• **Document excerpt**:
════════════════

Studio album by Tribe
- Released: September 1991
- Recorded: 1987–1991
- Genre: Alternative rock, art rock
- Length: 44:21
- Label: Slash/Warner Bros.
- Producer: Gil Norton, Chris Sheldon

Tribe chronology
| Here at the Home (1990) | Abort (1991) | Sleeper (1993) |

= Abort (album) =

Abort is the second studio album by the Boston alternative rock band Tribe, released in 1991. Released by Slash Records/Warner Bros. Records, it was the band's major label debut.

Eight of the ten tracks from Here at the Home were re-recorded for Abort. Four tracks were brand new: "Easter Dinner", "Joyride (I Saw the Film)", "Payphone", and "Serenade".

The track "Pinwheels" was also re-recorded for Abort but in the end was not put on the album. It was released as a b-side in the Easter Dinner E.P.

════════════════

• **Source excerpt**:
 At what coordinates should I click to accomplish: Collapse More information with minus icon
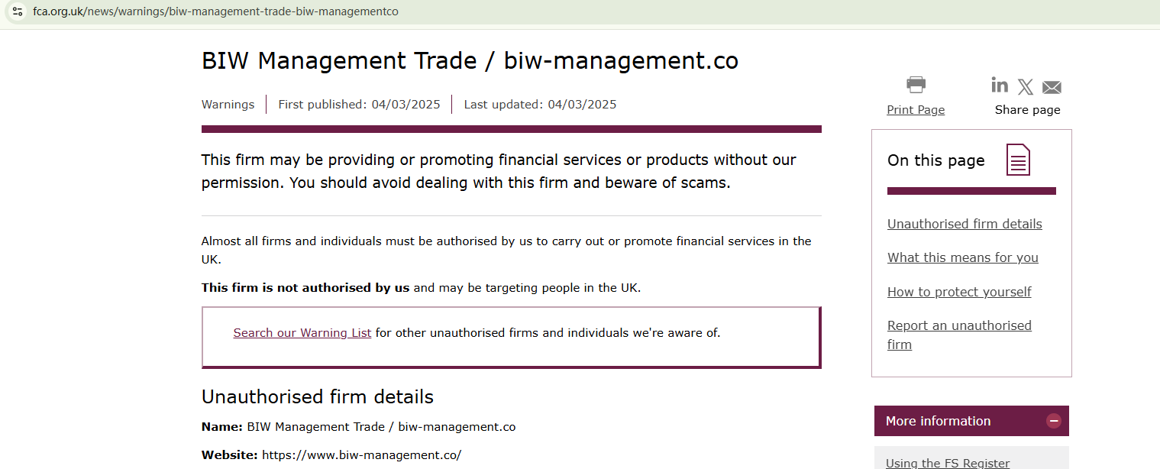1054,421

════════════════

• **Exercise goal**:
According to the album page, why do most of the songs on Abort also appear on Tribe's earlier album Here at the Home? Answer in one to three sentences.

• **The answer**:
Eight of the ten tracks from Here at the Home were re-recorded for Abort, so most of Abort is new versions of those earlier songs. Only four tracks were brand new: "Easter Dinner," "Joyride (I Saw the Film)," "Payphone," and "Serenade."